Really, I should be the most angry at the Toasters’ singer. I paid to see him and his compatriots, and that payment implies a sort of trust between band and fan, in my opinion. Don’t get me wrong, I don’t expect a band to act as bouncers for the crowd, or really to police their fans in any way, though I’ve been to many shows where bands will stop if there are incidences of violence or injury and even go so far as to make sure folks are OK. It’s hard to put into words, really, but to me the price of a ticket implies allegiance, something a band has an unspoken duty to protect, especially when it comes to the defense of fans who might be more vulnerable. That includes policing themselves.

But that encounter didn’t bother me. Not even a little bit, beyond the initial surprise. The Toasters’ singer is 65 years old. He’s an intelligent and talented family man. I don’t know him personally, but I know him as a longtime fan. I didn’t feel like he would ever put me in a position where I felt unsafe. It felt more like a gesture of thanks and respect than a physical assault. He didn’t stick his tongue in my mouth, he just kissed me on the lips. It wasn’t a pass at me so much as an acknowledgement of our shared advancing years and an expression of joy that we were both still there together, musician and fan, to revel in those particular few hours of very specific music that we both love. Was it inappropriate? Yes. Was it a moment I’ll treasure? Also yes.

Now let’s examine the contact with the homeless man. Why did that disgust me so? Why was an even more innocuous physical contact than a kiss on the lips something that made my stomach heave?

Is it because he’s homeless?

Is it because he’s not physically attractive?

When I examine it a little more closely, the straw that broke the camel’s back was that he followed me.
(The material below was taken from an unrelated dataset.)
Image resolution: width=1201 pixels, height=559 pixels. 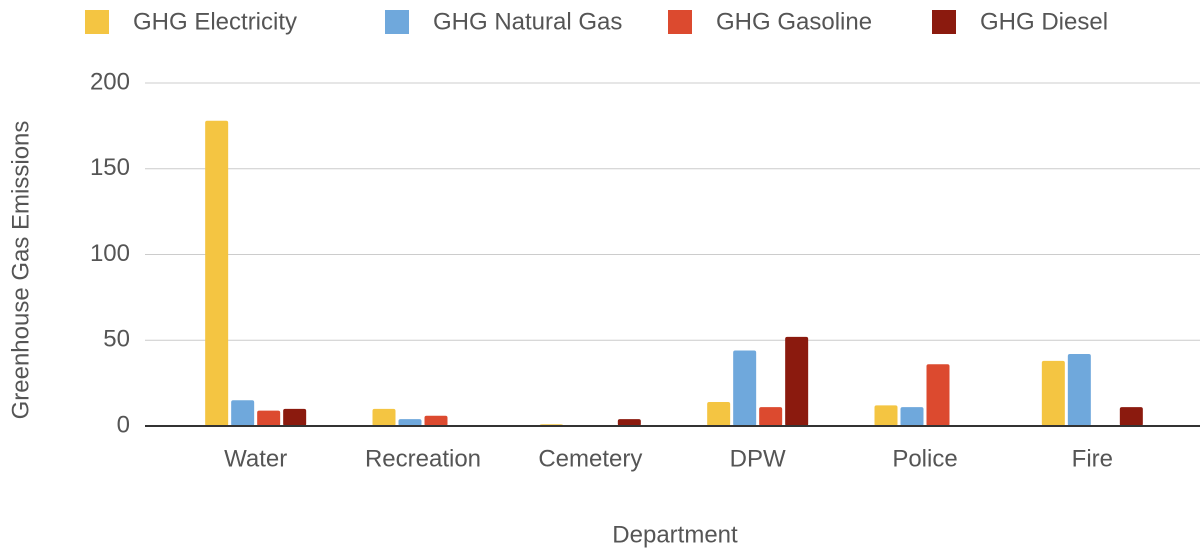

Leering and ogling and smiling at me after unwanted contact, those are menacing activities. Now I’m a little afraid, and fear makes me angry, and now I want him to get the fuck away from me.

He didn’t grab me. He didn’t force a thing. It was just a gentle, full-hand sweep across my entire right butt cheek from fold to right hip. If it had been left at that, I’d have rolled my eyes after yelling “HEY” and just moved on about my day. If the feel of my very beautiful right ass cheek can inform future pleasure for someone else, I’m not totally against that as a rule, and he did me no damage.

But don’t fucking follow me and make me feel unsafe. FUCK that unconditionally.

Why does his homelessness bother me? Because I don’t know what he’s on. Because he smelled bad. Because I sometimes equate homelessness with danger. Because I didn’t know if he had a weapon. Because I had no idea of his intent. But he didn’t have to be homeless to be threatening. His behavior after the ass grab would have affected me the same way if he’d been a wealthy man in a business suit.

I brought this subject up on a trip to visit my friend S last weekend, and he dropped some knowledge on me that gave me pause. He is right, as he usually is, and his answer is paraphrased below. I’m so lucky to have someone in my life who has such an unfailingly accurate moral compass.

This is the truth: companies and agencies have to strictly define what sexual harassment and sexual assault mean so that there is no gray area if there are legal ramifications. In the really real world, the whole thing is gray. What matters to me one day might not matter to me the next. What comes across as innocuous play one day might seem threatening on another. One person’s actions might seem sweet while those of another may feel hostile. What matters is my perception of the encounter. The act of harassment or assault is not defined by the inflictor, but by the victim, and I am allowed to feel exactly whatever way I do about each encounter.

There you have it, Ghost. This has been exhausting to write in some ways, but I’m glad I did it because it’s important to me to examine things like this more closely. More on this in future if I have the wherewithal to explore further.